Marcos Breton: Republican city schools chief fights to bring GOP around on taxes
mbreton@sacbee.com
PUBLISHED SUNDAY, MAR. 13, 2011
It's not commonly known that Jonathan Raymond, superintendent of the Sacramento City Unified School District, was once a Republican congressional candidate who was anti-tax to the point of favoring tax breaks for the rich.
That was in 1996, in Raymond's home state of Massachusetts, when he was 35 and driven by the spirit of his Republican role models, Ronald Reagan and Orrin Hatch.
"Raymond pledges that he will never raise taxes except in time of war," wrote the Patriot Ledger of Quincy, Mass., when describing Raymond back then.
Today, it's a different story, a different context, and Raymond is a different man who doesn't have the luxury of holding fast to ideology when he has a payroll to make and thousands of schoolkids impacted by his decisions.

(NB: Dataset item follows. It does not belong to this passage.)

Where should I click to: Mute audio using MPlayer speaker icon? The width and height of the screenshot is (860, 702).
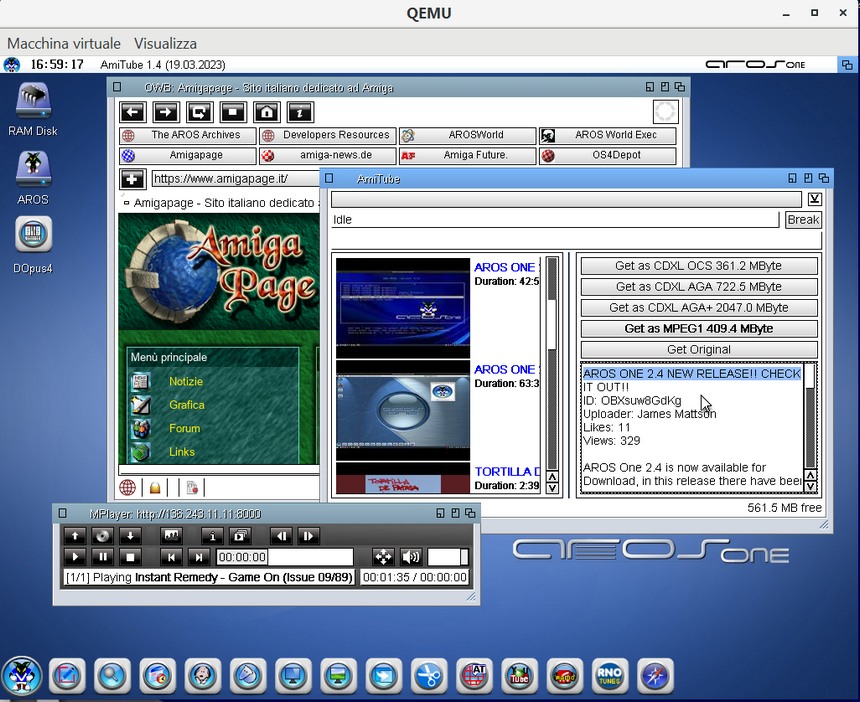[411, 557]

He is still Republican, maybe the only one in Sacramento who has openly supported Gov. Jerry Brown's bid to hold a June special election where voters would be asked to extend three different taxes that could prevent doomsday cuts to public education if enacted.
Time is almost up. Preliminary pink slips go out to teachers on Tuesday.
For Raymond, the 21st century public schools chief, reality means taking a stand that would have drawn the condemnation of Raymond the 20th century GOP candidate.